Gerçi Selim Bey bu aralar çok meşgul.

Takımının bir asır önce kazandığı teneke kupaların Türkiye Şampiyonluğu sayılması için kulis yapıyor, iz sürüyor!..

Böyle basit işlerle uğraşacak zamanı yok..

ŞOK ÜSTÜNE ŞOK!

Zaman zaman gazetelerde ya da internet sitelerinde kalın puntolarla bir haber “Filanca partide büyük şok.’ Acaba ne oldu genel başkan mı istifa etti?’ diyerek bakıyorsun, filan ilçenin 2.başkan yardımcısının katibi görevden ayrılmış!.

Ya yapmayın, bizler bu kadar büyük şoklara alışık değiliz?

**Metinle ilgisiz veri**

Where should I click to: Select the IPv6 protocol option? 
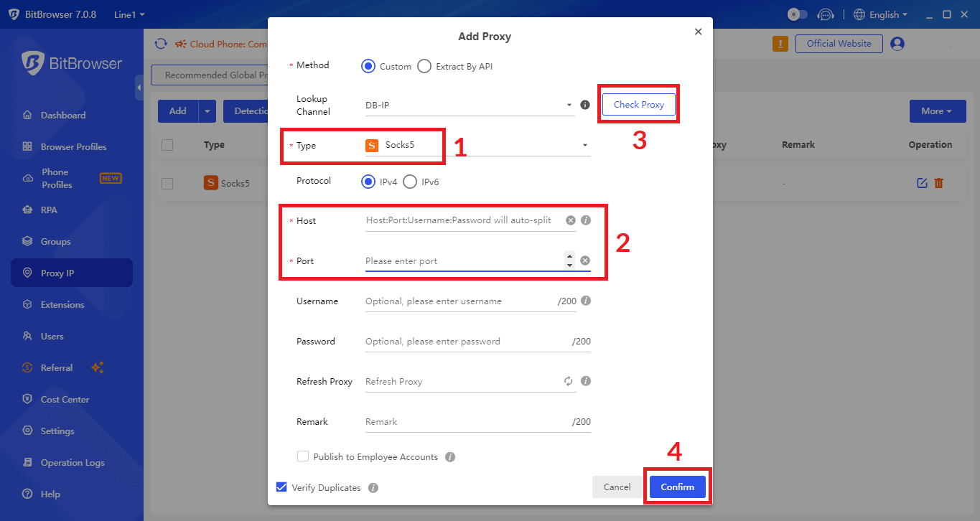[x=410, y=182]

Zaten adım başı ŞOK’tan başka bir şey görmüyoruz, ŞOK’tan çıkamıyoruz hepten yüreğimize indirmeyin!

NE GÜZELDİ O GÜNLER

Tarlaların, bahçelerin beton altında kalmadığı, hemen her mahallede bulunan küçüklü büyüklü top oynayacak alanların serpildiği Trabzon’da ne güzeldi mahalle maçları. Bu hafta bizim mahallede, gelecek hafta sizin mahallede, sanki deplasmanlı oynanan maçların tadını bilenler azaldıkça, zaten yok olmuş bir kültür de hafızalardan siliniyor.

Mahalle maçlarının bir de büyük sahada oynananı olurdu. Sezon bitmişse faal futbolcuların da yer aldığı, o mahallede oturmasa da takviye olarak forma giydiği bu takımlar ilçelere, yakın şehirlere giderek iddialı maçlar oynardı. ‘Trabzon’dan takım geliyor, filanca da oynuyormuş’ diye önceden ilan reklamı yapılır, maçlar da çok kabalalık bir seyirci önünde oynanırdı. Kenardan maçı seyreden çocuklar da taca auta çıkan topları getirmek için yarışır, ‘Oğlum gördün mü Osman Abi’ye topu ben getirdim’ diye övünürdü. İşte size böyle bir takım: 1975 yılının Sotka Mahallesi Futbol Takımı Tirebolu’da 6-2 galip geldiği maçtan önce. Ayaktakiler: Hakkı(rah.), Ertuğrul, Kadir(rah.), Ali, Ata, Zekeriya. Oturanlar: Volkan, Metin, Osman, Hasan, İlyas.